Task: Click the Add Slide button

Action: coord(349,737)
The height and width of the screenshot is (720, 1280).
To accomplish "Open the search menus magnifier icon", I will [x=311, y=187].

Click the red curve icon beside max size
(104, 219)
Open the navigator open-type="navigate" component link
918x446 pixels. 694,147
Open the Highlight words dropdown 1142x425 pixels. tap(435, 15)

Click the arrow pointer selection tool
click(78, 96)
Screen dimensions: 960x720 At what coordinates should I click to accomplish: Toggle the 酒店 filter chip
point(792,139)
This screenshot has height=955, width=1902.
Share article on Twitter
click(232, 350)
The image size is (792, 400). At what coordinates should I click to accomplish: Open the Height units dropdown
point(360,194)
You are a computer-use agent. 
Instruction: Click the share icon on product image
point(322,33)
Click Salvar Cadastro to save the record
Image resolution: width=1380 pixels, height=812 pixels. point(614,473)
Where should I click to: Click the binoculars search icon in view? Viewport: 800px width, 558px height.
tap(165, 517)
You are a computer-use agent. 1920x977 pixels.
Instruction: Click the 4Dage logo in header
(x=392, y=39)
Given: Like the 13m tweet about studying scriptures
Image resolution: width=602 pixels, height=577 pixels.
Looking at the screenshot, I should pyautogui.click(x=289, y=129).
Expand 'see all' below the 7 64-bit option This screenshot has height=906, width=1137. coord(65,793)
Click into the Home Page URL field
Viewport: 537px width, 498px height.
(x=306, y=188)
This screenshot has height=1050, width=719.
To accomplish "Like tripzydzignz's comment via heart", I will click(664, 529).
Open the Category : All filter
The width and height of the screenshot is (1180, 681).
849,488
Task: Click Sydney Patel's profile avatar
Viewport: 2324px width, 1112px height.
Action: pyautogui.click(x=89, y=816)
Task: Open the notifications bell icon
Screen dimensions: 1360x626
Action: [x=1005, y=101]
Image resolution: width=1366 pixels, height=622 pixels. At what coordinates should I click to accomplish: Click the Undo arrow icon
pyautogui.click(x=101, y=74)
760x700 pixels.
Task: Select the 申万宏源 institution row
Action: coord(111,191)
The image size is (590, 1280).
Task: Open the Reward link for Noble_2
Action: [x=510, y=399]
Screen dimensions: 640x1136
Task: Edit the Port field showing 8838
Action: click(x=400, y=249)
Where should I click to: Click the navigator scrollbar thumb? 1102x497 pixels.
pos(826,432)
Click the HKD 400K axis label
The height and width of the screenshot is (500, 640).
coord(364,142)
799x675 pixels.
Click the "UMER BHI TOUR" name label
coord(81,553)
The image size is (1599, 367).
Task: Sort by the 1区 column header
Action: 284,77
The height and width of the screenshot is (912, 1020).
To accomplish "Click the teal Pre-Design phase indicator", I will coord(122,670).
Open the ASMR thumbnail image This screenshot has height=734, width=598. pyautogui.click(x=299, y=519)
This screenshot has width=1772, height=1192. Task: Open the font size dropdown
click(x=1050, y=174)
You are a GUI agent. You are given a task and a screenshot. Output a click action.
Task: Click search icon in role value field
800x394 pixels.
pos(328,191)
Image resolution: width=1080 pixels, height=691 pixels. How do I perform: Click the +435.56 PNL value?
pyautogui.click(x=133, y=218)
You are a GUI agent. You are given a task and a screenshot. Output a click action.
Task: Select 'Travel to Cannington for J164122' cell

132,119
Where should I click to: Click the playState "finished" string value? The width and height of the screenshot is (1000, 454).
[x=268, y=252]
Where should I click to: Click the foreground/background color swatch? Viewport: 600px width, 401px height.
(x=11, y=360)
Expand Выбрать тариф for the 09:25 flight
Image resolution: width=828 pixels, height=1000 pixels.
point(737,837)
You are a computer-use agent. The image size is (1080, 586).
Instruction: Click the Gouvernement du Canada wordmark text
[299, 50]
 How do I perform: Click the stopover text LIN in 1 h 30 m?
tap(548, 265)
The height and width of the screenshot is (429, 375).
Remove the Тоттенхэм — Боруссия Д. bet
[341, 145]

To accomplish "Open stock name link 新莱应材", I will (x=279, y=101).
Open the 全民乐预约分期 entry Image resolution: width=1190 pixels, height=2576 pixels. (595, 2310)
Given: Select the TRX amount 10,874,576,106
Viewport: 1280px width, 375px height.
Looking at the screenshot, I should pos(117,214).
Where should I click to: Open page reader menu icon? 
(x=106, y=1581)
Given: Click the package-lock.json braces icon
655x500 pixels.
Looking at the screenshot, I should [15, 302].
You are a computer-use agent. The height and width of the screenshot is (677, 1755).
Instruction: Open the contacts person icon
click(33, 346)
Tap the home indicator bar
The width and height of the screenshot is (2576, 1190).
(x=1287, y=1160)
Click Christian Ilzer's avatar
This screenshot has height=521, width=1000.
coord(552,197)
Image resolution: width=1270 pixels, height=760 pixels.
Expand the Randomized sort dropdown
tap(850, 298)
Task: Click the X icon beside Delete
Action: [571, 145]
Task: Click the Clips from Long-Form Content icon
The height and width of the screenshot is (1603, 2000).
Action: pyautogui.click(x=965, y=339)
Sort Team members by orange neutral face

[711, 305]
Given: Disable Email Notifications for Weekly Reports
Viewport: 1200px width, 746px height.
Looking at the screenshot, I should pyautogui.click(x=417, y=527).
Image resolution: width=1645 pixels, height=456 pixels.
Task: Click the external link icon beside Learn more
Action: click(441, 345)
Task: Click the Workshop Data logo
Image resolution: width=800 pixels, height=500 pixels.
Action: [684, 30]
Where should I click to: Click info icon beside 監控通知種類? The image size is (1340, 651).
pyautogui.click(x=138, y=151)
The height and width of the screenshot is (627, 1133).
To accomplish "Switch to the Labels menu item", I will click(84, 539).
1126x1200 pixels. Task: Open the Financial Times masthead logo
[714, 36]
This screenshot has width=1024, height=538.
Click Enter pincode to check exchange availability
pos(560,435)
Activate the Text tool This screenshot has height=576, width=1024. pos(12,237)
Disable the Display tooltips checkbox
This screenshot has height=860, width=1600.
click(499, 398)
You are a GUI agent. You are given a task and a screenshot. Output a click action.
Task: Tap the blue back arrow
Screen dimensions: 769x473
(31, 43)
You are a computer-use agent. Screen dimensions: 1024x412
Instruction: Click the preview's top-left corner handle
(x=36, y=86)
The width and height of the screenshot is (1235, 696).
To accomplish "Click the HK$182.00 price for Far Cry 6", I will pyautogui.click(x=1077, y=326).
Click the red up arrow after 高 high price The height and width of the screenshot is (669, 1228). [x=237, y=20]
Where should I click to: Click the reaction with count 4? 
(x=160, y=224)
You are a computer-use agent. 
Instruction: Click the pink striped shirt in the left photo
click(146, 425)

-.-.-

EXERCISE REQUIREMENTS:
Look over the material and return every line where the word "avatar" is found.

SOLUTION:
Task: Click Sydney Patel's profile avatar
Click Christian Ilzer's avatar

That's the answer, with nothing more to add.